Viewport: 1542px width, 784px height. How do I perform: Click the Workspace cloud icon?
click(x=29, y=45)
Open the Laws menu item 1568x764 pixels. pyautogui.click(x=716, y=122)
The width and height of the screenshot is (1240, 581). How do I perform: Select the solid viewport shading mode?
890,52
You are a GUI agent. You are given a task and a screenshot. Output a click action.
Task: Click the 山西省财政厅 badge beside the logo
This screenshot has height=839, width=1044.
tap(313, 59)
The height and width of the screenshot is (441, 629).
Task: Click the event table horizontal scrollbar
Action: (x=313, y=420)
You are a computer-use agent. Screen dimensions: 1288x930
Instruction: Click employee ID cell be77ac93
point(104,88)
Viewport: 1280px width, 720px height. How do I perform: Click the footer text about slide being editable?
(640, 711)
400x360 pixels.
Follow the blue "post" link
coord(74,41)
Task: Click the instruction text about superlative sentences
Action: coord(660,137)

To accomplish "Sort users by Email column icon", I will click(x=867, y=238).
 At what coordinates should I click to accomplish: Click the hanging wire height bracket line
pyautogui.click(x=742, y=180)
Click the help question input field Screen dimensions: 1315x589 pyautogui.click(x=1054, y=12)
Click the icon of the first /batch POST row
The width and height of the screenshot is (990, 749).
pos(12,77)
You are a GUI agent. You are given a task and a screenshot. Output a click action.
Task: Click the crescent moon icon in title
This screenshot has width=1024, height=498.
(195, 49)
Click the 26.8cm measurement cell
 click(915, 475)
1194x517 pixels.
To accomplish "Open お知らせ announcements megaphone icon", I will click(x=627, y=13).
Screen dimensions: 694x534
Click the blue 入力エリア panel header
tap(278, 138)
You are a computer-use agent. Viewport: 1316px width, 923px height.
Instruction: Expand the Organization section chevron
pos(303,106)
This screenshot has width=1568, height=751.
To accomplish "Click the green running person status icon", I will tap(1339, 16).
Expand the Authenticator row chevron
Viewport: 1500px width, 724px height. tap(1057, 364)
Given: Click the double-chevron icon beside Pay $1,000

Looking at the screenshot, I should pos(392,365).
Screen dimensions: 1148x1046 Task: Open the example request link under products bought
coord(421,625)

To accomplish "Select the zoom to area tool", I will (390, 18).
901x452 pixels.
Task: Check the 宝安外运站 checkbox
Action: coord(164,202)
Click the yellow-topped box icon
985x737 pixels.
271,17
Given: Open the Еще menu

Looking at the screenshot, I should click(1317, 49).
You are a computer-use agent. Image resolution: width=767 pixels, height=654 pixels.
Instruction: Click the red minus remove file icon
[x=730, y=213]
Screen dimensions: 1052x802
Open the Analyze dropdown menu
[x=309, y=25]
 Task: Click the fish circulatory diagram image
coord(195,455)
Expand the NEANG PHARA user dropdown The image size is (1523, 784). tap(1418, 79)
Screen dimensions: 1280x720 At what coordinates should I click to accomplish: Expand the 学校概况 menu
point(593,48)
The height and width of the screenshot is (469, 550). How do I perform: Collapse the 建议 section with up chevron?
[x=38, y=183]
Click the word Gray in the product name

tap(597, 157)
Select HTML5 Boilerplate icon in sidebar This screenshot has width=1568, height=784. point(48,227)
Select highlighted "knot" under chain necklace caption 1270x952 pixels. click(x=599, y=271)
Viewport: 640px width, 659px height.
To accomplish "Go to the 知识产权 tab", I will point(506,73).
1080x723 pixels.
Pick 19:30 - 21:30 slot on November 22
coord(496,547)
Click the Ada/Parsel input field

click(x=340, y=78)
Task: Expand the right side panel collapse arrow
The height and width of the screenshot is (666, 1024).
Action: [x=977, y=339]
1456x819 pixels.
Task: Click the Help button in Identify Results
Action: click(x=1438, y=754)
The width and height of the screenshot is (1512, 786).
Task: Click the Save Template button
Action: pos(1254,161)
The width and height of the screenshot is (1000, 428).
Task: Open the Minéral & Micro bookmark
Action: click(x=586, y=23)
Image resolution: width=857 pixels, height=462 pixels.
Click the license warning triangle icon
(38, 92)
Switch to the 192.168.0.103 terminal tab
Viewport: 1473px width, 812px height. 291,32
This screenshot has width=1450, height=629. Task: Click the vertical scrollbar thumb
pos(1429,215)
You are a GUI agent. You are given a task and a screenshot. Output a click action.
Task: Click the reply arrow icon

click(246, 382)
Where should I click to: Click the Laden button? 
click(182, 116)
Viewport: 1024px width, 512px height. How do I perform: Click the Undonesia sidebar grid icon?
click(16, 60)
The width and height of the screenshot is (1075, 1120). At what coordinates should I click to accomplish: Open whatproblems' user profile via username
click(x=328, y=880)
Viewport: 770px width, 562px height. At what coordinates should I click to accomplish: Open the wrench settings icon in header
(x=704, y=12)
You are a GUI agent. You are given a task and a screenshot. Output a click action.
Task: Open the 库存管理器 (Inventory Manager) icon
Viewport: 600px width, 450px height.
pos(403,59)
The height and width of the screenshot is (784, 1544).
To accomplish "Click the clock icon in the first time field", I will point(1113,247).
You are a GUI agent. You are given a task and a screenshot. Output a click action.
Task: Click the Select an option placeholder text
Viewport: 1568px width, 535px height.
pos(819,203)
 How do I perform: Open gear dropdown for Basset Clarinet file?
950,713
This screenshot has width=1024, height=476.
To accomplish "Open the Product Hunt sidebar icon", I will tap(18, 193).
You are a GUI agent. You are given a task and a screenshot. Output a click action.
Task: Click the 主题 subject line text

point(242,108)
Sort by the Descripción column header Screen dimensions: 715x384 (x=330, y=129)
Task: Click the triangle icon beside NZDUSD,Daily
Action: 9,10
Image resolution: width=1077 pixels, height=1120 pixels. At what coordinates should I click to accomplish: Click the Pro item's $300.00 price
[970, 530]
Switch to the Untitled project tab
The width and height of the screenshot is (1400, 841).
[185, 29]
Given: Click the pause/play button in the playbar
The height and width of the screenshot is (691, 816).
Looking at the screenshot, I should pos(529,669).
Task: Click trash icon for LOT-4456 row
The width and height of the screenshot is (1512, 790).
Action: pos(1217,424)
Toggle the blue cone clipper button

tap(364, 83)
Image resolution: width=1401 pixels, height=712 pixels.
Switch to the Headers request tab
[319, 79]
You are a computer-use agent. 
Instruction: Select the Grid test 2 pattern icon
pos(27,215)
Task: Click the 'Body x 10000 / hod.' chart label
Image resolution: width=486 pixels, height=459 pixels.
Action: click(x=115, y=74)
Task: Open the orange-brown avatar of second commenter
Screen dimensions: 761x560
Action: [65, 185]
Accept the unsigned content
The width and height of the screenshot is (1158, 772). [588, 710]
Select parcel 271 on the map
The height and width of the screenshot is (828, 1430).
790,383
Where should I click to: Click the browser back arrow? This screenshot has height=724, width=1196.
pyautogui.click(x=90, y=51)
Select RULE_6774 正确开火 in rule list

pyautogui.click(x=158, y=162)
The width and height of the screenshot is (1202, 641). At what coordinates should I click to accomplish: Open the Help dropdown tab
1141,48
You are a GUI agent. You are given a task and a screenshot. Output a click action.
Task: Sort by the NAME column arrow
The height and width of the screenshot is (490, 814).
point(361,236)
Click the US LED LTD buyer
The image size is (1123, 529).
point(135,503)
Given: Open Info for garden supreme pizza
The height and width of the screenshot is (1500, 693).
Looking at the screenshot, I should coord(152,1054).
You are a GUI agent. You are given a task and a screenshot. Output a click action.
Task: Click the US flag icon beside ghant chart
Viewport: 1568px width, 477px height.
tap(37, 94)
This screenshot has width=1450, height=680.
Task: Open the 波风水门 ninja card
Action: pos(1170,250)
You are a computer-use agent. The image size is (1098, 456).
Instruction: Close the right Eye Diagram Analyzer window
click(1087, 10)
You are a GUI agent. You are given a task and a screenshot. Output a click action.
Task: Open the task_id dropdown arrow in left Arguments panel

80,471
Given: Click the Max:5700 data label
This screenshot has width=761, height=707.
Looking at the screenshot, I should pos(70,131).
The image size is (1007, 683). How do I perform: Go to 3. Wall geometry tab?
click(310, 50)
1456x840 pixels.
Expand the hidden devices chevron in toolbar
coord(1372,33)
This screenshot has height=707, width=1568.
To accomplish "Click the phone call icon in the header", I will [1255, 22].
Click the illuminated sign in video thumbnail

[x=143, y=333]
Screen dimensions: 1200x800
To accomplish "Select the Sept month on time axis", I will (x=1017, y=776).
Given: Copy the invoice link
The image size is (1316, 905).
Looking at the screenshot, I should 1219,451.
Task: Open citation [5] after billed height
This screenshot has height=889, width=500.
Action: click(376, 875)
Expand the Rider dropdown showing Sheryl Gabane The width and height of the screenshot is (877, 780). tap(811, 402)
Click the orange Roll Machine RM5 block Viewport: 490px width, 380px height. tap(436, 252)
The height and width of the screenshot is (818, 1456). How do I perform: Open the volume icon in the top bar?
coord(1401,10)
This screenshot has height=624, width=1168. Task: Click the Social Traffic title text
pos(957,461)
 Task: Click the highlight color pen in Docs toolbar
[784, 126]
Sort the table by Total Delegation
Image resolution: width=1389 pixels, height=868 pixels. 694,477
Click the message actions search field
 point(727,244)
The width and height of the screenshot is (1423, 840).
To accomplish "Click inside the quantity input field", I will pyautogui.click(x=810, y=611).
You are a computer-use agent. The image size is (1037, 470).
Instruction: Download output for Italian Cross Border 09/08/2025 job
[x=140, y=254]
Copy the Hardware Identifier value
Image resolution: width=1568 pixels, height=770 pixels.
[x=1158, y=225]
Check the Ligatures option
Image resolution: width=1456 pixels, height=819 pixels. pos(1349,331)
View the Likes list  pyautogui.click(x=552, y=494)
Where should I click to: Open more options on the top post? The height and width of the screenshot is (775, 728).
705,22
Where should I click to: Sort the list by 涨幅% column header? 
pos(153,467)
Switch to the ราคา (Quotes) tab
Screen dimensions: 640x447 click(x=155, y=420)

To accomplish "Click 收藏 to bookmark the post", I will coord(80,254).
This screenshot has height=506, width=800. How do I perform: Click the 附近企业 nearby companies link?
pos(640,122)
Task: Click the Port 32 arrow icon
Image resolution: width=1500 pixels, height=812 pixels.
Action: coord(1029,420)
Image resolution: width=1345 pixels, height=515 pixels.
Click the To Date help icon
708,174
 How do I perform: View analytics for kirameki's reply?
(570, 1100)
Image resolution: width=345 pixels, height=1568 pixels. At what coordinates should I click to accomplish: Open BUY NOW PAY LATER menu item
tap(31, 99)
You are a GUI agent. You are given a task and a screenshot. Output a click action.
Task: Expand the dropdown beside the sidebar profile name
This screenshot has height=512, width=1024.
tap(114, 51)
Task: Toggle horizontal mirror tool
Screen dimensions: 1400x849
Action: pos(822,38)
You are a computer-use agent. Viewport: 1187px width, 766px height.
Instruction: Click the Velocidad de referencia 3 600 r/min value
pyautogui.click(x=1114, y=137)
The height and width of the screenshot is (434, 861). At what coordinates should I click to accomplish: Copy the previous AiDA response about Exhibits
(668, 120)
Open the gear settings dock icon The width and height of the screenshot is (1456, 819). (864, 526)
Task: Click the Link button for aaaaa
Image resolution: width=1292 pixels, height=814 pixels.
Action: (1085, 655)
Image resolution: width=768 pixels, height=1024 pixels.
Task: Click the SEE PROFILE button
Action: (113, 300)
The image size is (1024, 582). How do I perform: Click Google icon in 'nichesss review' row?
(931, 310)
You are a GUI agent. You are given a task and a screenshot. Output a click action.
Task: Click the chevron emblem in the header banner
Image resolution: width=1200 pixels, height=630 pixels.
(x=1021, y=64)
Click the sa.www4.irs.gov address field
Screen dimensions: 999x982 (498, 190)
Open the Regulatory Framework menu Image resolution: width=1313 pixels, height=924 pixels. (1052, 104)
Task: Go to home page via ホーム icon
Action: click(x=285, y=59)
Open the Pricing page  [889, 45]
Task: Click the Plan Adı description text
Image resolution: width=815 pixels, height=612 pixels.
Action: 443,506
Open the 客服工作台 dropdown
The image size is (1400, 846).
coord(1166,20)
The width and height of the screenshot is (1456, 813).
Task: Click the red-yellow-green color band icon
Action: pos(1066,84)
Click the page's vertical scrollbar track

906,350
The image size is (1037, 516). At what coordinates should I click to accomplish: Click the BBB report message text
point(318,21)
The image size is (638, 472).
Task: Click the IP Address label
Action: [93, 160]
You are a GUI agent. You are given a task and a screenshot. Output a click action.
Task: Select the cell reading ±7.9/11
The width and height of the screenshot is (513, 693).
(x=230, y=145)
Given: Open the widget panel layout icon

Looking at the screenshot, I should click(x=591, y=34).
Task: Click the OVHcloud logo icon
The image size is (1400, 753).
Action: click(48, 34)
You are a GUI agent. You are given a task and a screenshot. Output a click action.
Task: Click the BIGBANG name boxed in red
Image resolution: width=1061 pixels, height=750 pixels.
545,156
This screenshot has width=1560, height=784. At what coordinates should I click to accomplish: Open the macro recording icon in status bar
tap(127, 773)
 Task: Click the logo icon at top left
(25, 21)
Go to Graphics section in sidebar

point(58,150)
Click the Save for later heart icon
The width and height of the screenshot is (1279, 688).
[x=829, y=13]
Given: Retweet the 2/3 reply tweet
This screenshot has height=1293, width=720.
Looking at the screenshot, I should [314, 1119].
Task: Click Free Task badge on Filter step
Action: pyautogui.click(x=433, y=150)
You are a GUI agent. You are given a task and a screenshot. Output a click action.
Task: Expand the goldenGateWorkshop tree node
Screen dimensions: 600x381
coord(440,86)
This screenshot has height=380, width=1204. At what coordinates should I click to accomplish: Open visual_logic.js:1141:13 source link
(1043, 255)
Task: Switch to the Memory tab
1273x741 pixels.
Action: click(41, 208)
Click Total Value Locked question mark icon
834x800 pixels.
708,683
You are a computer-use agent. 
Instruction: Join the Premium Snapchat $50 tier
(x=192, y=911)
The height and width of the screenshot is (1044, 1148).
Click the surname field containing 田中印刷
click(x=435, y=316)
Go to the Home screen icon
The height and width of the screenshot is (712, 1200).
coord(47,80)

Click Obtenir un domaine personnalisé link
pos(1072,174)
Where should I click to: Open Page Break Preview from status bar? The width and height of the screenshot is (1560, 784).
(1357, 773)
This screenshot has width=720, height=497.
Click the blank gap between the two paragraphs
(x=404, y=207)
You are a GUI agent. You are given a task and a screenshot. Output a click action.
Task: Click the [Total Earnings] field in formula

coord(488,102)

▶ **Requirement**: Rewrite the records from the line with "This screenshot has width=1568, height=751." to the line with "Looking at the screenshot, I should click(1317, 49).", changing every "icon" to "button" and leaving all else as it stands.

▶ **Output of the exercise**:
This screenshot has width=1568, height=751.
To accomplish "Click the green running person status button", I will tap(1339, 16).
Expand the Authenticator row chevron
Viewport: 1500px width, 724px height. tap(1057, 364)
Given: Click the double-chevron button beside Pay $1,000

Looking at the screenshot, I should pos(392,365).
Screen dimensions: 1148x1046 Task: Open the example request link under products bought
coord(421,625)

To accomplish "Select the zoom to area tool", I will (390, 18).
901x452 pixels.
Task: Check the 宝安外运站 checkbox
Action: coord(164,202)
Click the yellow-topped box button
985x737 pixels.
271,17
Given: Open the Еще menu

Looking at the screenshot, I should click(1317, 49).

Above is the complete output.